[Material provided]:

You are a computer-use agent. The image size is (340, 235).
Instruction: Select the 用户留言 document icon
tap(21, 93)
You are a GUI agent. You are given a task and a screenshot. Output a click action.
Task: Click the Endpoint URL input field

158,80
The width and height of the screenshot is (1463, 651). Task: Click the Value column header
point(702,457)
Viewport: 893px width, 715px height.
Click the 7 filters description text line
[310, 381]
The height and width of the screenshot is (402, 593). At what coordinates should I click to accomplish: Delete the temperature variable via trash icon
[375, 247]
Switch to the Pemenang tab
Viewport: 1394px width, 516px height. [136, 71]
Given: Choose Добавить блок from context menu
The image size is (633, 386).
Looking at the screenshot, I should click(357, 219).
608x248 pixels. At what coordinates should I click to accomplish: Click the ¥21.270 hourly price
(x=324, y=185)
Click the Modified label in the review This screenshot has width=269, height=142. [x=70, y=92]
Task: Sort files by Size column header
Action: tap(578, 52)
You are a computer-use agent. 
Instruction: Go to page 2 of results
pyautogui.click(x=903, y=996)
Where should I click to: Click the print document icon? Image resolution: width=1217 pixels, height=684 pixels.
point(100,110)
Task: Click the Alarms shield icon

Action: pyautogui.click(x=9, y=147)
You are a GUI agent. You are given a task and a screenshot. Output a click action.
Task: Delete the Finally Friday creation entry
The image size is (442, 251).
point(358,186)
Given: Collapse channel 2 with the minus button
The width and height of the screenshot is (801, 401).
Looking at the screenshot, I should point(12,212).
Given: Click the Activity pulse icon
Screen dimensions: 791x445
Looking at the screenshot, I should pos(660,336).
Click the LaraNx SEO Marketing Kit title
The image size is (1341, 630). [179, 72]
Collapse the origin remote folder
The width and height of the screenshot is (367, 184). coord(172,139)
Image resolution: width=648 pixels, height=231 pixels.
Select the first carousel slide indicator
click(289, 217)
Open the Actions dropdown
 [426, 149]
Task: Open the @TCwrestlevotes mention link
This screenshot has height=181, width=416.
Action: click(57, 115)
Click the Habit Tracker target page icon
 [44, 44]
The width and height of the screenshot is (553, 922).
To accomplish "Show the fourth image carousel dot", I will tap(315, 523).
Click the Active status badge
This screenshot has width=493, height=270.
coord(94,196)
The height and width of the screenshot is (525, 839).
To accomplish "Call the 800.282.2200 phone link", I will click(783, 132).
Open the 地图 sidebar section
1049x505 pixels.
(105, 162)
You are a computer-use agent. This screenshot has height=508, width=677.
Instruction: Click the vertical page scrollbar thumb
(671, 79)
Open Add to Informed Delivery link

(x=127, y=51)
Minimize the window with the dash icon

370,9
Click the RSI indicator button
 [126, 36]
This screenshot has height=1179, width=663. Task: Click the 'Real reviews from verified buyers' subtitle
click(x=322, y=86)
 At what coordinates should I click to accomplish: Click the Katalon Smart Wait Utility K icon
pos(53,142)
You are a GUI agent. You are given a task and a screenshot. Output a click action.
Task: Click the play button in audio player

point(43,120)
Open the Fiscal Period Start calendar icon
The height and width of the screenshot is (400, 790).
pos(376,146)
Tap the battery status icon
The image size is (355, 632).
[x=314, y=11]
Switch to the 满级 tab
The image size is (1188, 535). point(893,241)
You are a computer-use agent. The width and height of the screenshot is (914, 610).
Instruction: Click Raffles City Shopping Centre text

[How to complete this task]:
Set down the full listing a second time, exactly as given.

[Your solution]:
You are a computer-use agent. The image size is (340, 235).
Instruction: Select the 用户留言 document icon
tap(21, 93)
You are a GUI agent. You are given a task and a screenshot. Output a click action.
Task: Click the Endpoint URL input field

158,80
The width and height of the screenshot is (1463, 651). Task: Click the Value column header
point(702,457)
Viewport: 893px width, 715px height.
Click the 7 filters description text line
[310, 381]
The height and width of the screenshot is (402, 593). At what coordinates should I click to accomplish: Delete the temperature variable via trash icon
[375, 247]
Switch to the Pemenang tab
Viewport: 1394px width, 516px height. [136, 71]
Given: Choose Добавить блок from context menu
The image size is (633, 386).
Looking at the screenshot, I should click(357, 219).
608x248 pixels. At what coordinates should I click to accomplish: Click the ¥21.270 hourly price
(x=324, y=185)
Click the Modified label in the review This screenshot has width=269, height=142. [x=70, y=92]
Task: Sort files by Size column header
Action: tap(578, 52)
You are a computer-use agent. 
Instruction: Go to page 2 of results
pyautogui.click(x=903, y=996)
Where should I click to: Click the print document icon? Image resolution: width=1217 pixels, height=684 pixels.
point(100,110)
Task: Click the Alarms shield icon

Action: pyautogui.click(x=9, y=147)
You are a GUI agent. You are given a task and a screenshot. Output a click action.
Task: Delete the Finally Friday creation entry
The image size is (442, 251).
point(358,186)
Given: Collapse channel 2 with the minus button
The width and height of the screenshot is (801, 401).
Looking at the screenshot, I should point(12,212).
Given: Click the Activity pulse icon
Screen dimensions: 791x445
Looking at the screenshot, I should pos(660,336).
Click the LaraNx SEO Marketing Kit title
The image size is (1341, 630). [179, 72]
Collapse the origin remote folder
The width and height of the screenshot is (367, 184). coord(172,139)
Image resolution: width=648 pixels, height=231 pixels.
Select the first carousel slide indicator
click(289, 217)
Open the Actions dropdown
 [426, 149]
Task: Open the @TCwrestlevotes mention link
This screenshot has height=181, width=416.
Action: click(57, 115)
Click the Habit Tracker target page icon
 [44, 44]
The width and height of the screenshot is (553, 922).
To accomplish "Show the fourth image carousel dot", I will tap(315, 523).
Click the Active status badge
This screenshot has width=493, height=270.
coord(94,196)
The height and width of the screenshot is (525, 839).
To accomplish "Call the 800.282.2200 phone link", I will click(783, 132).
Open the 地图 sidebar section
1049x505 pixels.
(105, 162)
You are a computer-use agent. This screenshot has height=508, width=677.
Instruction: Click the vertical page scrollbar thumb
(671, 79)
Open Add to Informed Delivery link

(x=127, y=51)
Minimize the window with the dash icon

370,9
Click the RSI indicator button
 [126, 36]
This screenshot has height=1179, width=663. Task: Click the 'Real reviews from verified buyers' subtitle
click(x=322, y=86)
 At what coordinates should I click to accomplish: Click the Katalon Smart Wait Utility K icon
pos(53,142)
You are a GUI agent. You are given a task and a screenshot. Output a click action.
Task: Click the play button in audio player

point(43,120)
Open the Fiscal Period Start calendar icon
The height and width of the screenshot is (400, 790).
pos(376,146)
Tap the battery status icon
The image size is (355, 632).
[x=314, y=11]
Switch to the 满级 tab
The image size is (1188, 535). point(893,241)
You are a computer-use agent. The width and height of the screenshot is (914, 610).
Instruction: Click Raffles City Shopping Centre text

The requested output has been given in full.